Extract to read:
——————
To enhance the system's security, a new mechanism has been introduced to control network connectivity over the OOB network. This new feature provides an IPMI command to disable any communication between the BlueField BMC, BlueField, and the OOB management network. A set of IPMI commands are introduced to selectively enable the network on each of the above interfaces. This permits the platform's RoT to have complete control over which network interfaces can be enabled and when.

Note

This IPMI can only be sent by the platform's ROT. OOB and BlueField are blocked.

By default, the OOB interface is enabled. However, for the host BMC to gain control over this interface, it must disable it during the initial boot. Once disabled, the interface remains in that state regardless of BMC reboots or system cold boots.

For more details, refer to "OOB Network 3-Port Switch Control".

It is possible to trigger the following IPMI command through UART or by SSHing to the OOB:

Copy
Copied!
            

#bmc> ipmitool raw 0x32 0x99 <golden_image_timeout> <timeout_from_network> <verbosity_level>

This command is designed to be executed exclusively from within the BMC since it has a potentially disruptive impact on the system. When the command is executed, it extracts the golden images from the BlueField BMC's non-volatile memory and initiates the recovery process. Once the golden images are pushed to the RShim, the RShim console output is redirected to the BMC console, enabling the user to easily monitor the progress.
——————
Given instruction 1:
According to the BlueField BMC network control text, what does the recovery command extract from the BlueField BMC's non-volatile memory?
Given instruction 2:
Write the next part of the BlueField BMC network control text, picking up after its final sentence.

Provided data:
——————
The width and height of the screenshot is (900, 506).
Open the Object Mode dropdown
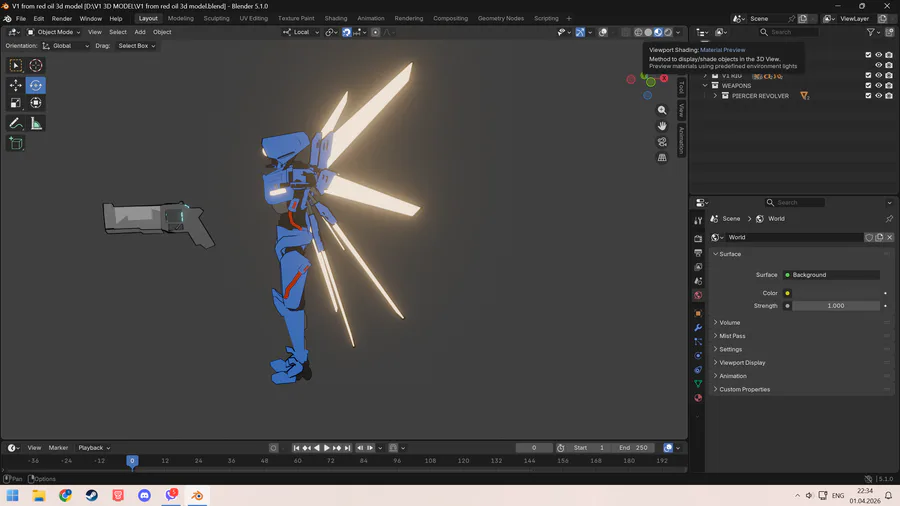[55, 32]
——————
Written response 1:
The golden images.

Written response 2:
Upon successful completion of this command, both the BlueField NIC and Arm execute the designated GA image fetched from a preconfigured server.

  • golden_image_timeout – timeout value, in minutes, for updating the golden images. For default value (15), users may input 0.
  • timeout_from_network – timeout value, in minutes, for booting the operational image from the network. For default value (60), users may input 0.
  • Verbosity level defines the type of messages that will appear during the reprovisioning process:

    • 0 – Quiet mode; only error messages appear on the screen
    • 1 – Info mode; only error messages and re-provisioning process messages appear on the screen
    • 2 – Full mode; all messages appear on the screen including BlueField RShim messages

      Info

      Reprovisioning messages have the following prefix: [<running date> GOLDEN-IMAGE-RECOVERY].

After BFB installation is complete, the BlueField BMC waits for a specific sequence of messages over the RShim log:

Copy
Copied!
            

NIC firmware update done Installation finished Linux up

  • NIC firmware update done – This message indicates that the firmware update for the NIC subsystem has been successfully completed

  • Installation finished – This message signals the completion of the installation process for the BFB from the network

  • Linux up – Upon receiving this message, the BlueField BMC acknowledges that the Arm OS has booted up and is ready

BlueField BMC expects these messages in the specified order.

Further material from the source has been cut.